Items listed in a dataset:
════════
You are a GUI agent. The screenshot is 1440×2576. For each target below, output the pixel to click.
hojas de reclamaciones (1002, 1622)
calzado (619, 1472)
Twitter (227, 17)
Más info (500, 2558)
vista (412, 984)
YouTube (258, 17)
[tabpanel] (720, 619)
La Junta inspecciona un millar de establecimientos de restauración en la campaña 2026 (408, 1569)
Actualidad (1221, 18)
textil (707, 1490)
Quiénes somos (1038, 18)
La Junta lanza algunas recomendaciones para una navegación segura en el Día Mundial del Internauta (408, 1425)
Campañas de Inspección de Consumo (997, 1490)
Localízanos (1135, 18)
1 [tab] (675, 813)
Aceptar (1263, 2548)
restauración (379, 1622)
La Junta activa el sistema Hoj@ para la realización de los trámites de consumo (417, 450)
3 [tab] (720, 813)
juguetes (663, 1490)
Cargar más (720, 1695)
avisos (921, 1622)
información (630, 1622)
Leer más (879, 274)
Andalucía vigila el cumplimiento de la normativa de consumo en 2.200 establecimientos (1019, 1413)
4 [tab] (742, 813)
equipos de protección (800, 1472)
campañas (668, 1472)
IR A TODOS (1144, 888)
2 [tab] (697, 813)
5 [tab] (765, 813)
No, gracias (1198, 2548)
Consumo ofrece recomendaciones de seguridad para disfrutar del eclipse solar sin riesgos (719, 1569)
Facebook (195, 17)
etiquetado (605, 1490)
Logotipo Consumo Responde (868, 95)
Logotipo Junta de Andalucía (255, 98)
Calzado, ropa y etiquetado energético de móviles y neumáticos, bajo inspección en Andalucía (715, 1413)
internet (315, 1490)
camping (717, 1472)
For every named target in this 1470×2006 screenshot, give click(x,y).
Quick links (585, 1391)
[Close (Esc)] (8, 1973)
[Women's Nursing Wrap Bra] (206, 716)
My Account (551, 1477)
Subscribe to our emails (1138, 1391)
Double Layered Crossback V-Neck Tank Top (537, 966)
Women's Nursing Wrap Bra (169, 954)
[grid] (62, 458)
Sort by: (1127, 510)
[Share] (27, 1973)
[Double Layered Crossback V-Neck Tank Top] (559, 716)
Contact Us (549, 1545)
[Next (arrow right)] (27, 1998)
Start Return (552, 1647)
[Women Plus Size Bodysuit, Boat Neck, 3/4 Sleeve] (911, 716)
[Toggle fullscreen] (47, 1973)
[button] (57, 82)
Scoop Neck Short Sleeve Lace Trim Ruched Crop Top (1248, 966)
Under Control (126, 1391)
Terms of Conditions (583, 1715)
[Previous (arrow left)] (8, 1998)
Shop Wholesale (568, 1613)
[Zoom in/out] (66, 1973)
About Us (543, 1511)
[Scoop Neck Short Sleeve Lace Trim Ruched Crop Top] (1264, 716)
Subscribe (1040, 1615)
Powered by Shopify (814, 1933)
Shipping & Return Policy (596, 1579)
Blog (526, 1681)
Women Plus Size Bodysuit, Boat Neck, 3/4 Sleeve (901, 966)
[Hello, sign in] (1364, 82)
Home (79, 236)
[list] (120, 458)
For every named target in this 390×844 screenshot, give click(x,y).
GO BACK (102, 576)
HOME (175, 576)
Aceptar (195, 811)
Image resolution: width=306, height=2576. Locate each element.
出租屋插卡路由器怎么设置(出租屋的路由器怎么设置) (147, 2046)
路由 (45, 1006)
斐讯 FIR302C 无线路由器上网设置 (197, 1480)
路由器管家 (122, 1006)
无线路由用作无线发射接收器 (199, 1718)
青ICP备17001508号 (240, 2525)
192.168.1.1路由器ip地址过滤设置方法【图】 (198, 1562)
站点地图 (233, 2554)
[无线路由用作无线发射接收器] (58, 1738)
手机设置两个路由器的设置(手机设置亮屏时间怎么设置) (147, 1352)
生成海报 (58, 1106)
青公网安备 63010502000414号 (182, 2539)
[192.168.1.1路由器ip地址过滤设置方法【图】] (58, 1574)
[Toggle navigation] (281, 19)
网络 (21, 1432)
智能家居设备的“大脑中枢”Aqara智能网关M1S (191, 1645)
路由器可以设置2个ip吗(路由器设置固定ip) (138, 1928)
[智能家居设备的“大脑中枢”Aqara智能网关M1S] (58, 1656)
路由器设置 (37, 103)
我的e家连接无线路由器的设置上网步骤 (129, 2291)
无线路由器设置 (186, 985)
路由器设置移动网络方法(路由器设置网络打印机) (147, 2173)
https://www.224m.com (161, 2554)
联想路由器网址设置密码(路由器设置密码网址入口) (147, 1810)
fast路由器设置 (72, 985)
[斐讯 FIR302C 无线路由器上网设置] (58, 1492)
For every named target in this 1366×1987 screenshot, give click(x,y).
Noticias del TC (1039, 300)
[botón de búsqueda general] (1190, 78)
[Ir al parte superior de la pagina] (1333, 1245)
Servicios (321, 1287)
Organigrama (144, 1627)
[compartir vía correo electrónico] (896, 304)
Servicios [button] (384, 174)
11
════════
• _Problem requirements_: Check the entries above for the word "named" and copy every line where it turns up.

• _Completed exercise_:
For every named target in this 1470×2006 screenshot, give click(x,y).
For every named target in this 390×844 screenshot, give click(x,y).
For every named target in this 1366×1987 screenshot, give click(x,y).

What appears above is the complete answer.